My take on family travel is simple: Just go. Some destinations, however, are more kid-friendly than others. I’ll be spotlighting some of these places over the rest of the year.

No. 1 on my list is Victoria, British Columbia. It’s old (which means there are plenty of opportunities to teach the kids some history). It’s walkable. It’s got great waterfront (we’re big ocean people). Most important, there are plenty of legitimately cool kid things to do.

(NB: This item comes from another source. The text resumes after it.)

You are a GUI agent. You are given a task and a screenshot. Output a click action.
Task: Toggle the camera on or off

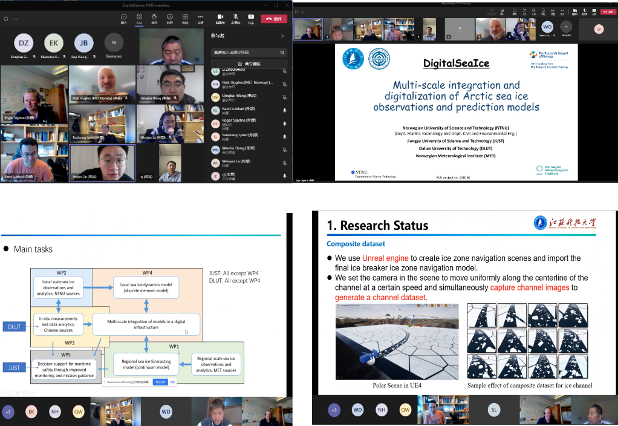[x=220, y=18]
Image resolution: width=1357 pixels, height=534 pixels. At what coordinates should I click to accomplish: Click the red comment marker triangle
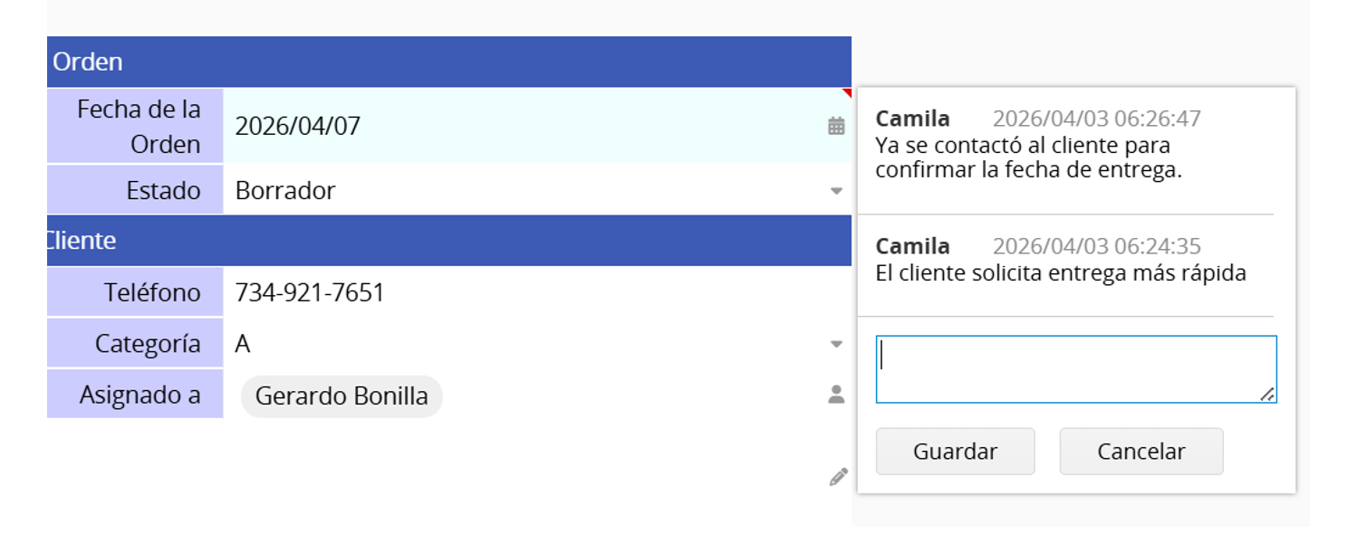click(847, 92)
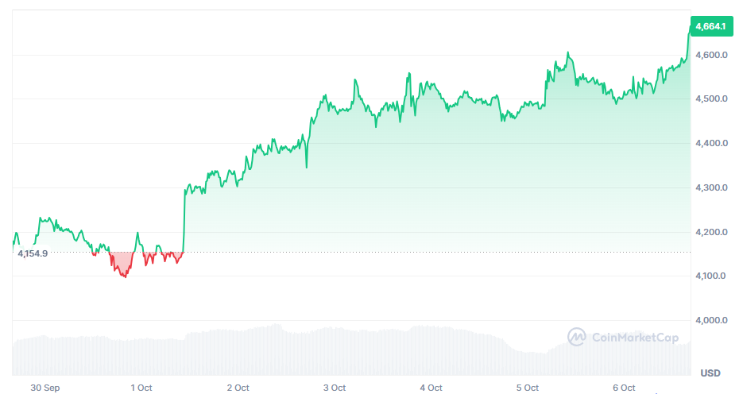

My wife and I took our girls there last month on the front-end of a 10-day, Spring Break trip to the Pacific Coast of Vancouver Island. We had three full days to explore—my longest-ever visit to the provincial capital (my last visit was chronicled in The Wall Street Journal). Here’s an abbreviated rundown on some of our favorite family-friendly discoveries.

What to do
Pet and feed goats and marvel at free-ranging peacocks at the Children’s Farm inside Beacon Hill Park. The facility, which has ample parking and is walking distance from the city’s Inner Harbour, is open daily from 10 a.m. to 4 p.m., and is one of the best values in town (suggested donations for entry are no more than $3.50 per person). If you like baby animals, go soon; when we were there, the farm was celebrating a rash of births, and one or two of the baby goats leapt right onto L’s lap.  There’s also a goat “stampede” (from a holding pen into the public area) twice daily, right after opening and right before closing.

For a different kind of critter close-up (touching is optional), check out the Victoria Bug Zoo, home to hundreds of walking sticks, praying mantids, tarantulas and glow-in-the-dark scorpions (to name a few of the species). It also holds the distinction of having Canada’s largest ant farm.

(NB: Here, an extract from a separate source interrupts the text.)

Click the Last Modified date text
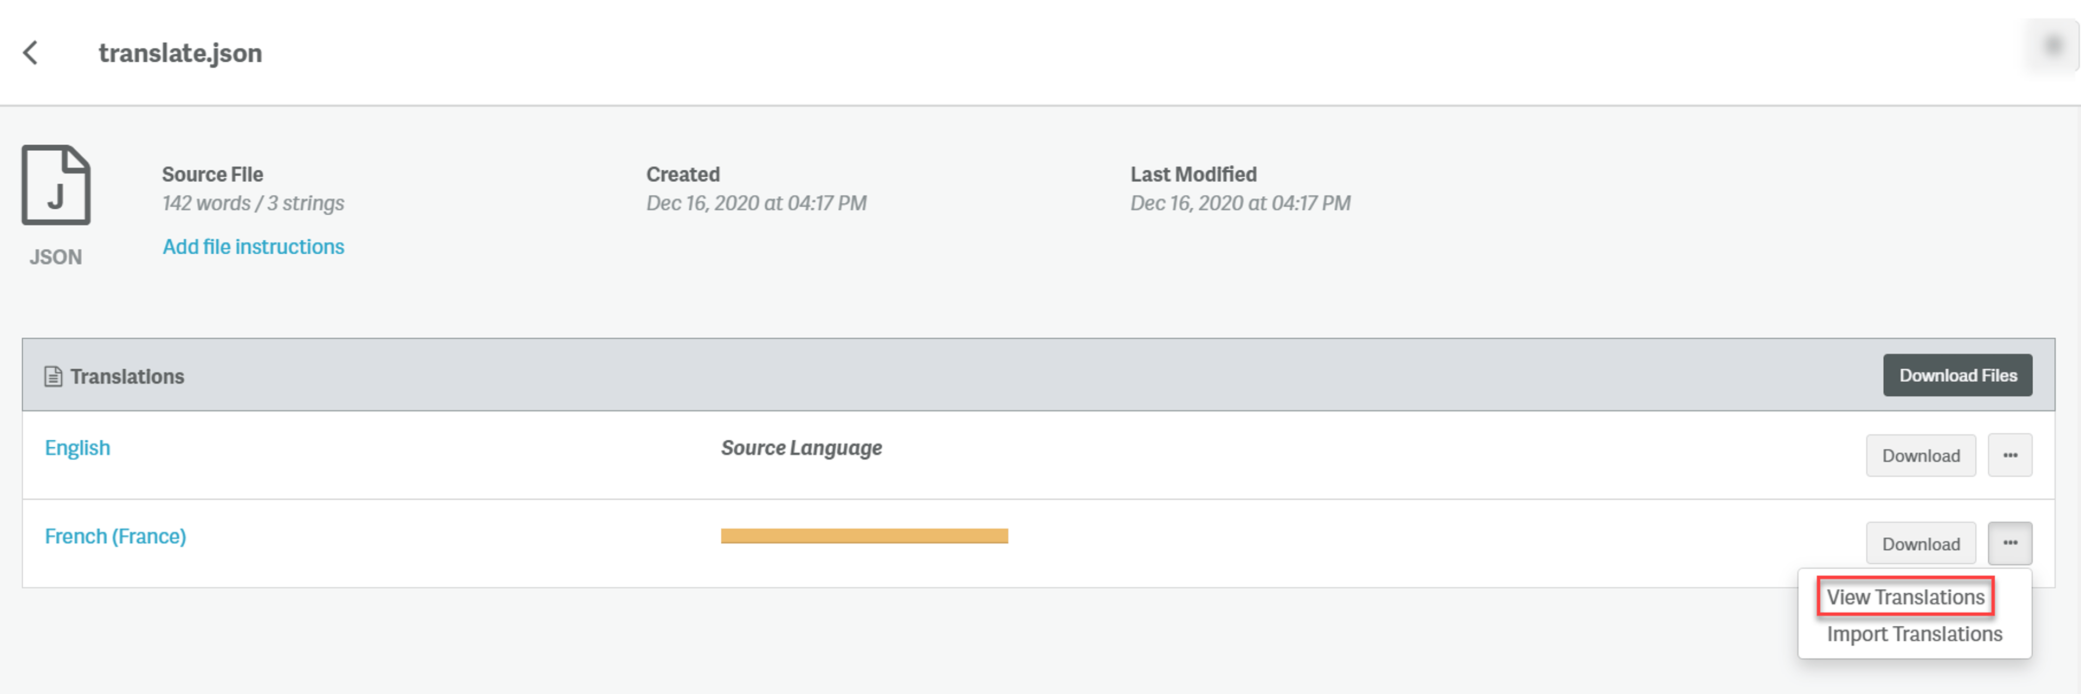This screenshot has height=694, width=2081. (x=1240, y=203)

Finally, our girls could have spent all day every day sightseeing on the Victoria Harbour Ferry, motorized boats that crisscross the harbor and shuttle passengers between 18 stops around town.

Where to eat
The Fairmont Empress Hotel, a 100-year-old hotel that overlooks the Inner Harbour, is Victoria’s iconic destination to experience afternoon tea, and the folks there do a special treatment for lads and lasses under the age of 10. It’s called the “Prince and Princess Tea,” and it includes milk (or another beverage), fresh fruit, Jello and a tiered platter of goodies that looks just like the one we grown-ups get. Sandwiches on this platter are 100 percent kid-friendly; instead of smoked salmon, L had egg-salad and ham and cheese. Sweets on the kid tray skew younger, too; instead of chocolate mousse cups, there were frosted sugar cookies (L practically inhaled these before we had time to snap a pic).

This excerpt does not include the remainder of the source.